Other features in the characteristics of need category include survivability, diagnostics, mobility, soldier capacity, upgradability, trainability, the ability to be optionally unmanned, and lethality.
“We have to be able to see and defeat our adversaries beyond the range of their capability,” Coffman said of the lethality category.
Dean said those characteristics of need "will drive industry toward their design."
There are three components to the RFP, and these “characteristics” are the first. The second part is what Coffman called “non-mandatory items,” requirements that contractors know have been on every military vehicle. “So every vehicle has to be tied down on a rail car. Every vehicle has to be able to take a jumpstart in the same manner.”

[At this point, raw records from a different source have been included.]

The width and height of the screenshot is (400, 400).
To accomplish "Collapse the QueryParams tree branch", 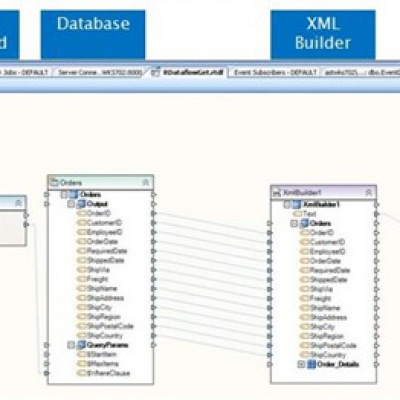I will click(71, 345).
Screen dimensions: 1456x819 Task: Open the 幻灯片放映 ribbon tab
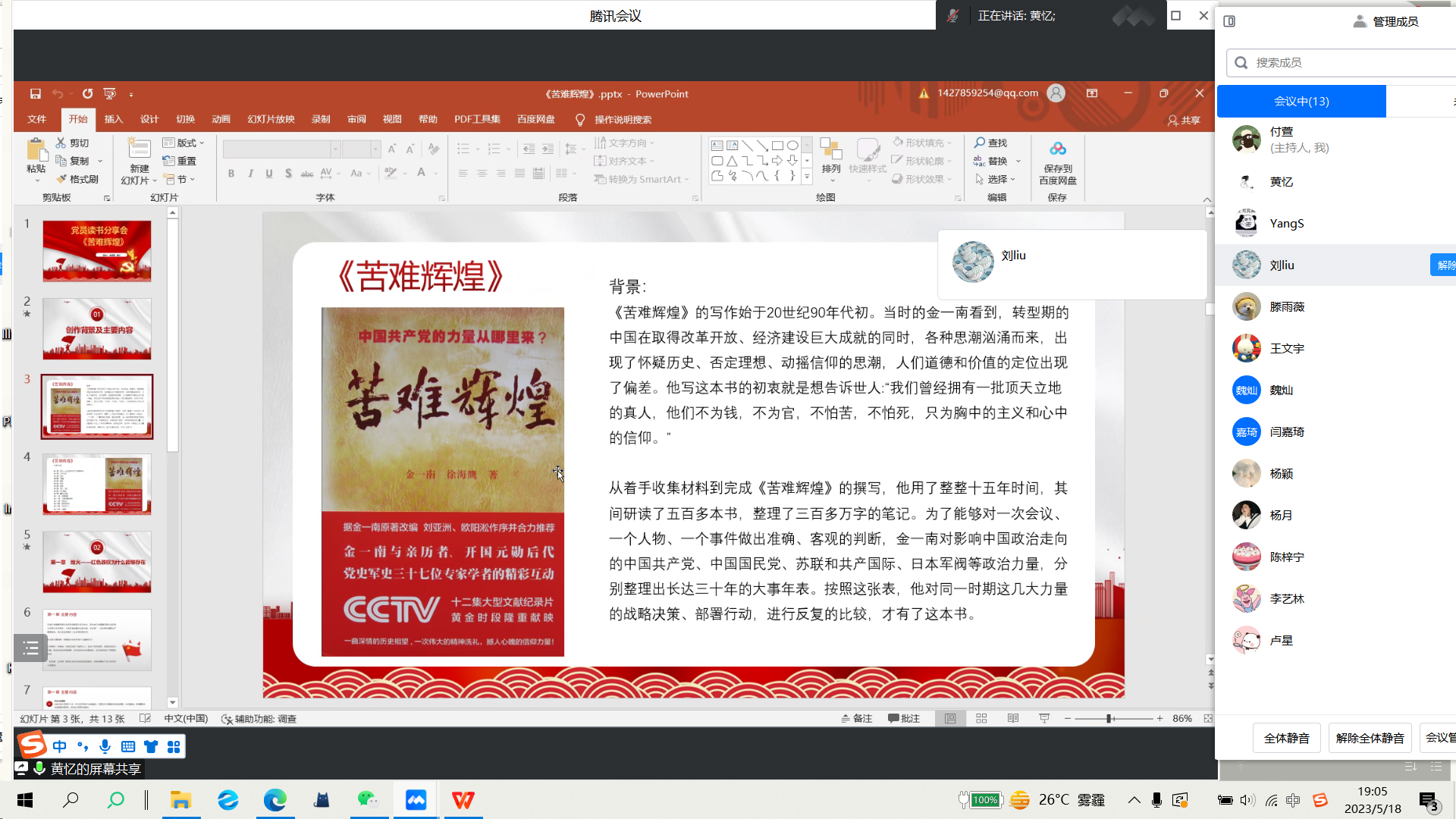[271, 119]
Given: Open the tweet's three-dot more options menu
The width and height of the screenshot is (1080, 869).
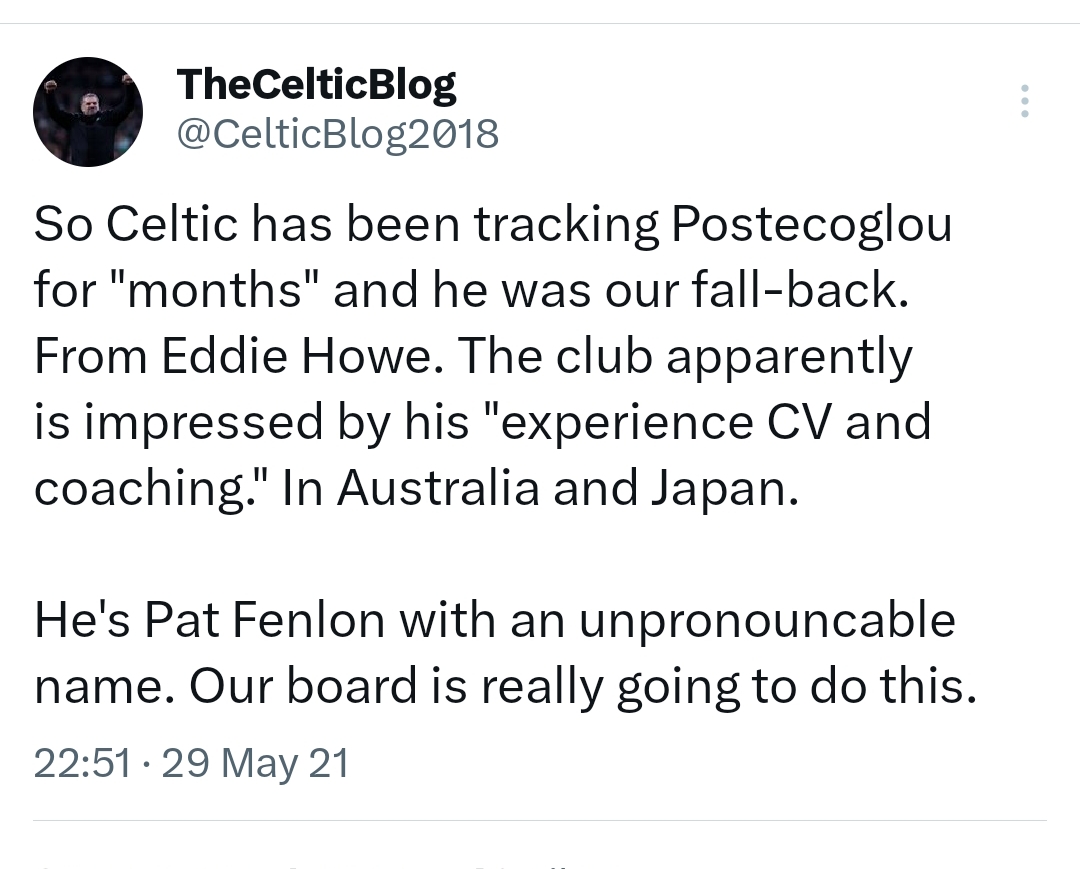Looking at the screenshot, I should click(x=1024, y=101).
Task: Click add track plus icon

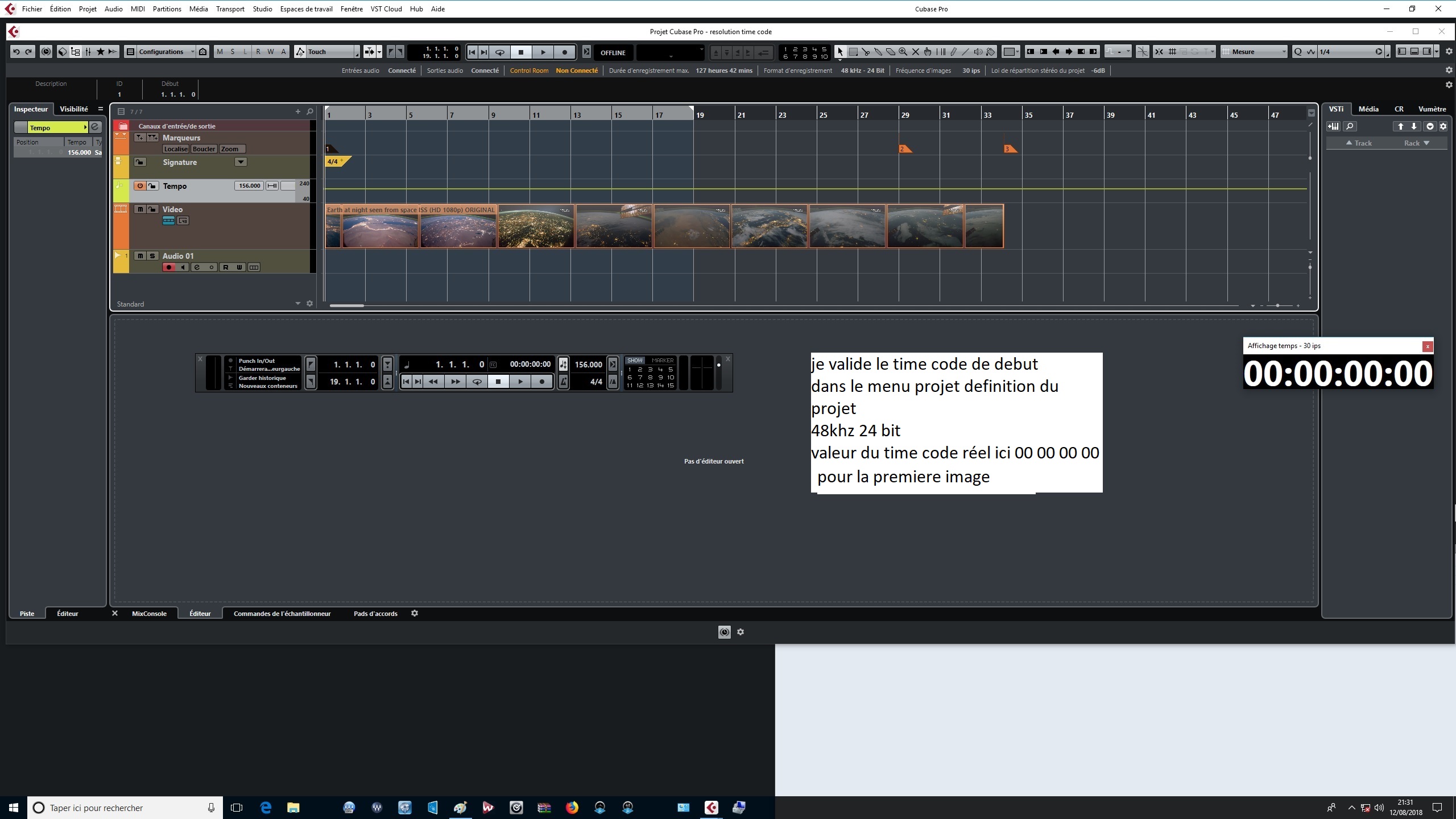Action: tap(297, 111)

The third component is similar to market research where bidders will be able to freely describe any new capabilities they may have to offer.
Based on the information gleaned from the RFP, the Army will put together an abbreviated capabilities development document.

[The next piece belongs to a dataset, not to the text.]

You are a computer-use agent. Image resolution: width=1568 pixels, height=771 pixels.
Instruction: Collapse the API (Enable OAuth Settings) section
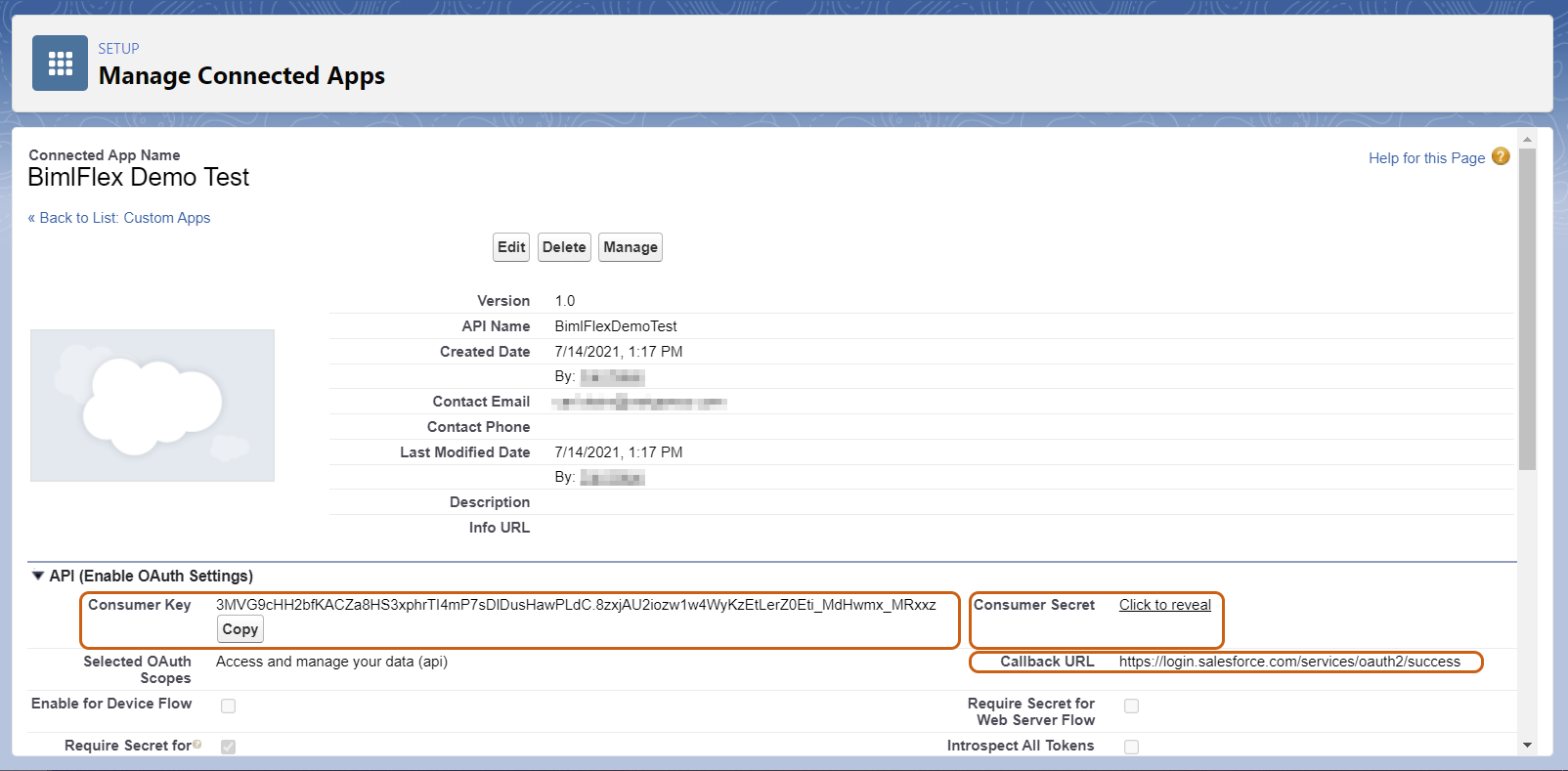pos(38,576)
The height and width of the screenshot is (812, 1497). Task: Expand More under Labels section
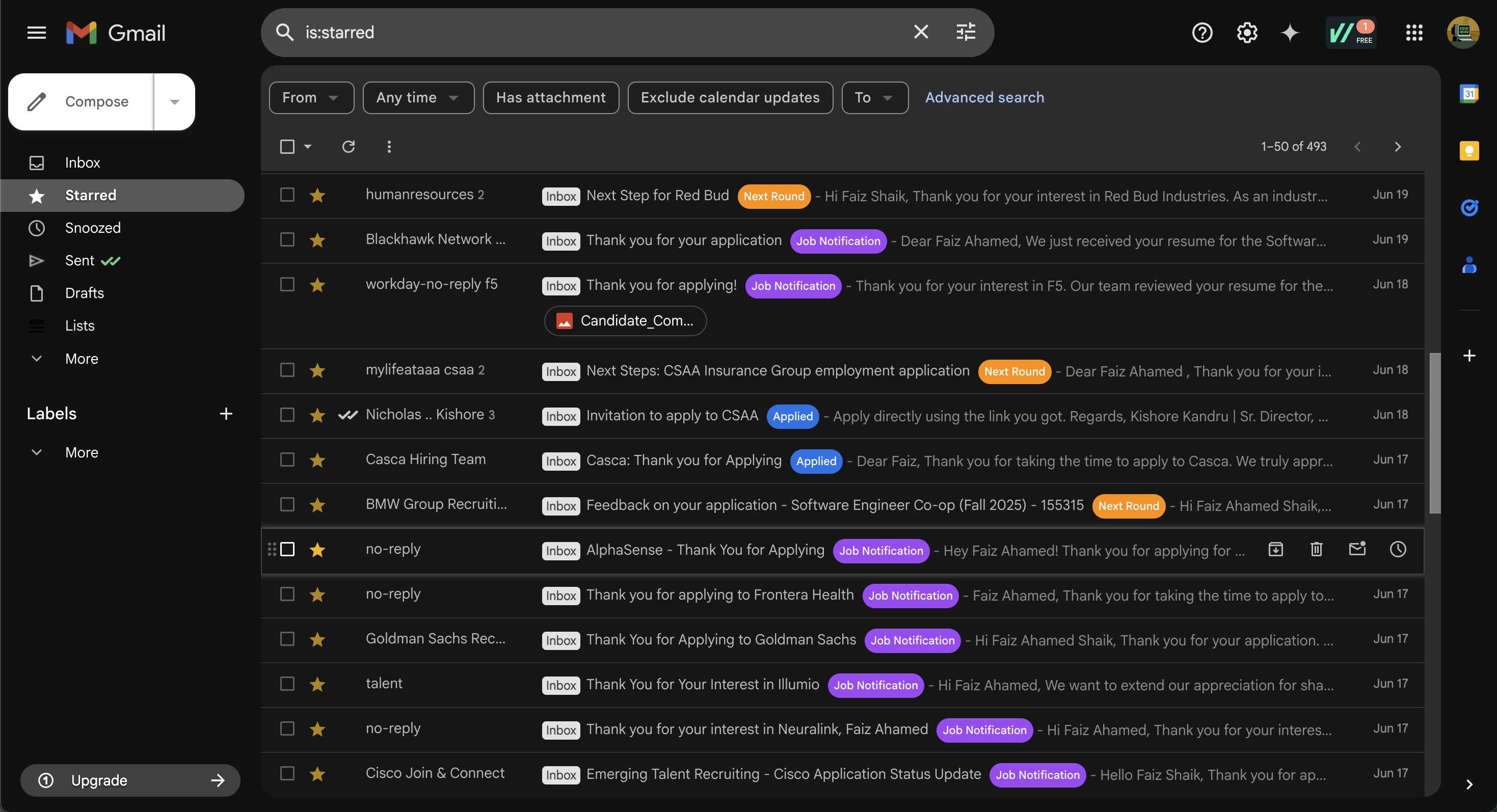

Based on that document, the Army will select five contractors in phase 3 to build digital designs, Coffman said. That is new as well. Previous programs would have asked for contractors to build prototypes.
Those digital concepts will be improved by industry and the government working together with soldier input, he added.
Phase 4 calls for three contractors to build and test prototypes. Phase 5 will identify a winner to move into production, Dean said. The competition will be opened up for any team to bid at each phase.
Also new to the program is that there are no classified annexes to the documents. The Army wants nontraditional contractors, including foreign manufacturers, to participate, Coffman said.
The optionally manned fighting vehicle will be built in the United States, Dean clarified. Normally, there is a lot of classified information provided at the beginning of programs, which results in barriers to entry for foreign competitors. That isn’t the case in the early stages of this program. For phase 3 and after, foreign bidders would have to have U.S. partners or a U.S. subsidiary with all the necessary firewalls in place, he added.
Key to the Army’s new acquisition philosophy is that there will be “no decision before its time,” Coffman said.
“Previous programs have required the government to be omniscient, and we all know that we're not omniscient,” he said.
“We can't predict what's going to happen in seven years or eight years or nine years when this program or any program completes fielding. So we are not going to put a nail in a single requirement until we have to,” he added.
That will allow industry to continue to innovate. It allows the government to maximize what the technological advances are. And it also ensures that the Army “does not move the goalposts inadvertently and cause rework or additional schedule on industry,” Coffman said.